I went to art history and found out our paper was due today, not Thursday as I could have sworn.

It was that humbling experience I needed to get my act together from now on - the one that left me groveling at the knees of the professor, God, fate, what have you..

I panicked and left class, already rehearsing all of the options and easy outs I had:

- Lie
- Write paper while the class was going on
- Lie
- Throw myself in front of a car
- Drop the class (actually not viable since the final drop date was Friday, which I found out later)
- Lie
- Call my mother
- Slit my wrists
- Etc. etc. etc.

I picked the "call my mother" option.
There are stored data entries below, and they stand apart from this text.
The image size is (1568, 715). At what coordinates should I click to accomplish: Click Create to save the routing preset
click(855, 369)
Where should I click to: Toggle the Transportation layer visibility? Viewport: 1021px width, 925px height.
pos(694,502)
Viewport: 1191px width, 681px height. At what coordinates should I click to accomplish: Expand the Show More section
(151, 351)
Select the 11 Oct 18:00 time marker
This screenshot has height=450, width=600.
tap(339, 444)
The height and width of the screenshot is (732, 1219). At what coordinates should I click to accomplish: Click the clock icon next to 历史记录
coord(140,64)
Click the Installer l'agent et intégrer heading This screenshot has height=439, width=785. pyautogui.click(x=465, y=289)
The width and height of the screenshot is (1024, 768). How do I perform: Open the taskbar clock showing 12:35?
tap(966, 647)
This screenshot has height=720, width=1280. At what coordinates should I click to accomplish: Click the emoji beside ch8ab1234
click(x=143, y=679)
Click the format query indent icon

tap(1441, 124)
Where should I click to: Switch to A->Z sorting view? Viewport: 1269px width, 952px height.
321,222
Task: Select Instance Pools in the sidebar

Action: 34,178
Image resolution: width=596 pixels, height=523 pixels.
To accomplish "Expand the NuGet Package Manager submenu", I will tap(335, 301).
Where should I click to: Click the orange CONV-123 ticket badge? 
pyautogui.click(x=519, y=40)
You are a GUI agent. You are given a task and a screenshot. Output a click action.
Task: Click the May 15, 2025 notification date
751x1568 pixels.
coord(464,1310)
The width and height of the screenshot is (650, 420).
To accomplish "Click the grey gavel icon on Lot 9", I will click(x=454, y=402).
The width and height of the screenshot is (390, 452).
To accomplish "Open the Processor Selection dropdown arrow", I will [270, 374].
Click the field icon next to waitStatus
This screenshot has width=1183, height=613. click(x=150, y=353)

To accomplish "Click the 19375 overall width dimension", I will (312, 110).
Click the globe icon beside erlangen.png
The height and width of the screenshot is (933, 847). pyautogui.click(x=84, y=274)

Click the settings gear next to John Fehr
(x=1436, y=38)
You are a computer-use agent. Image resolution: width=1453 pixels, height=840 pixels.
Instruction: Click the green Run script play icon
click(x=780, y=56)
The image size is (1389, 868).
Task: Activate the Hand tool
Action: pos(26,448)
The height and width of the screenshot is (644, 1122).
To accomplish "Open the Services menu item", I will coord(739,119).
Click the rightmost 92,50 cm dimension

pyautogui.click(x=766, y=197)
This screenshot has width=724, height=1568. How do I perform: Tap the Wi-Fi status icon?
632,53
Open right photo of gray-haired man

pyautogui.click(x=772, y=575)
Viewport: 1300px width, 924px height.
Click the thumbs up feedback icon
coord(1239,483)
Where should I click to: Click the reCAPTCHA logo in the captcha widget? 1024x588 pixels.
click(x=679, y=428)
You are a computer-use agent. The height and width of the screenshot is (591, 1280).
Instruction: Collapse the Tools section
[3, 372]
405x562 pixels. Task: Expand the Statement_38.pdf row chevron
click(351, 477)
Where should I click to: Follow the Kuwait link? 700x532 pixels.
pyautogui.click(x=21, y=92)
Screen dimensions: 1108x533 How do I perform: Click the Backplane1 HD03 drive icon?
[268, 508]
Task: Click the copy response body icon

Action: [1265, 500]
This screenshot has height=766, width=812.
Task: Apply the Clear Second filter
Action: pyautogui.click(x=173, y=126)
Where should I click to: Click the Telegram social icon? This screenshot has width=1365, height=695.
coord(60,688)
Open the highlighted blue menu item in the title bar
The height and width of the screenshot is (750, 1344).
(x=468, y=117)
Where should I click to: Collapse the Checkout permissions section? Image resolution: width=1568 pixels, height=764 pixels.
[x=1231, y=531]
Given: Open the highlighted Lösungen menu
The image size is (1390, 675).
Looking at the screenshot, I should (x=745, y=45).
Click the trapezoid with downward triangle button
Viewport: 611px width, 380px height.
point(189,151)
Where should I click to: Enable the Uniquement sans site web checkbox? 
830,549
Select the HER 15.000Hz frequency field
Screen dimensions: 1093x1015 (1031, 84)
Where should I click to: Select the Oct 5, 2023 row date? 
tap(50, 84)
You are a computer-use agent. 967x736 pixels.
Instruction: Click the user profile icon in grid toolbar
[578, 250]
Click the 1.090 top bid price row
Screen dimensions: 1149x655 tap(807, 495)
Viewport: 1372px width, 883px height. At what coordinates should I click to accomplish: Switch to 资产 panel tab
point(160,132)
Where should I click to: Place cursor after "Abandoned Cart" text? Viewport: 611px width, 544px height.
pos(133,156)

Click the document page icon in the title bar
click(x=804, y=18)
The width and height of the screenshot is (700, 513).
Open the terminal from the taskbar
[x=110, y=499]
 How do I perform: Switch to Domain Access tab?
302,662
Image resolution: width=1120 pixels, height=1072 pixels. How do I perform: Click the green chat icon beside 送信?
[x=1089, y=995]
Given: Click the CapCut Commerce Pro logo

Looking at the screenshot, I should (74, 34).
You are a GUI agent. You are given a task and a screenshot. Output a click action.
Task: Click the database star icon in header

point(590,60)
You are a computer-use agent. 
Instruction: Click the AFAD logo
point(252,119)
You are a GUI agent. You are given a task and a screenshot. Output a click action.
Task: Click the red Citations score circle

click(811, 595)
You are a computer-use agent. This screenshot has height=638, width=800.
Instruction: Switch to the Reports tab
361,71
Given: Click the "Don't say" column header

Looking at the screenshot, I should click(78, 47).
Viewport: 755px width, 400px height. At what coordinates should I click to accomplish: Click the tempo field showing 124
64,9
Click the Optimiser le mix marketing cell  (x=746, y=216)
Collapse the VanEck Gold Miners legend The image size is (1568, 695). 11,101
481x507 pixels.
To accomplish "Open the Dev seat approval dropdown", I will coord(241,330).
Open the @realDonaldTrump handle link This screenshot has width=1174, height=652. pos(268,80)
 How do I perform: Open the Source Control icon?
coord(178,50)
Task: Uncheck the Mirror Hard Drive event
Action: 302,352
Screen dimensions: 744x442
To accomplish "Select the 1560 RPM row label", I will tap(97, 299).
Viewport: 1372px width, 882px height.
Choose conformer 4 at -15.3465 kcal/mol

She, being rational and clearheaded at the moment, told me to write my professor an immediate, honest, entirely apologetic email explaining my "fuck-up" (yes, that's how she phrases things too - she's the coolest mom). So I did just that, I wrote my professor the most honest guilt ridden, "I'm an irresponsible idiot" email ever for permission to turn it in late (at a "grade dock and with extra work"). One hour later..

"Hi Sarah:

Yes, Thursday (!!)--your grade will be docked slightly, that's all.
Please hand it in directly to your GTF

Deborah"

I don't know what "slightly" means in this context (I assume between 5 points and grade letter) but it's a glorious word.

---

So, I'm turning my first late paper in. Ever. (Seriously, first, last, only) This paper has been a double learning experience because not only have I gotten a refresher course in personal responsibility, I actually really liked doing the research for this paper. While I probably could have crashed through writing it today if I would have made the same realization this morning, instead I was researching global warming and green architecture methods (independent academic research for personal well-being, NOT a class!!) The process of writing it actually got me excited/totally invigorated about my major. I know I keep going through these swings where I'm like "yay!" and "meh" but I feel like this one actually has sticking power. I need to get my ass into studio next year so I can fulfill my potential to do awesome and rock the place - 8 AM looks like a trifle rather than a daunting obstacle. In fact, I can't fucking wait to wake up everyday at 6:30 AM. I'm also really excited to start doing extra good in this world, I'm pretty positive that I want to do some intense study of sustainability, the environment and/or economics in addition to architecture. I've been toying with the idea of a minor for the last two weeks, especially since I'll have all my group requirements done by the end of this term. I was thinking about something like Italian, Theater Arts, or Art History. While I do want to study those things further, I don't think I'll be satisfied building sets during my life, working in a museum, or in a humdrum architecture firm. I want to be up there on the front line with the innovators. I should study in Germany or the Netherlands where people are getting their act together. Italy would be fun for studying classical architects and the influences of today's styles, but I'm realizing I care less about styles and more about solutions. I want my designs to be beautiful and visibly cohesive with their surroundings but I think I care more about finding something the can serve and give birth to purpose than smacking a pretty facade on a place with limited scope.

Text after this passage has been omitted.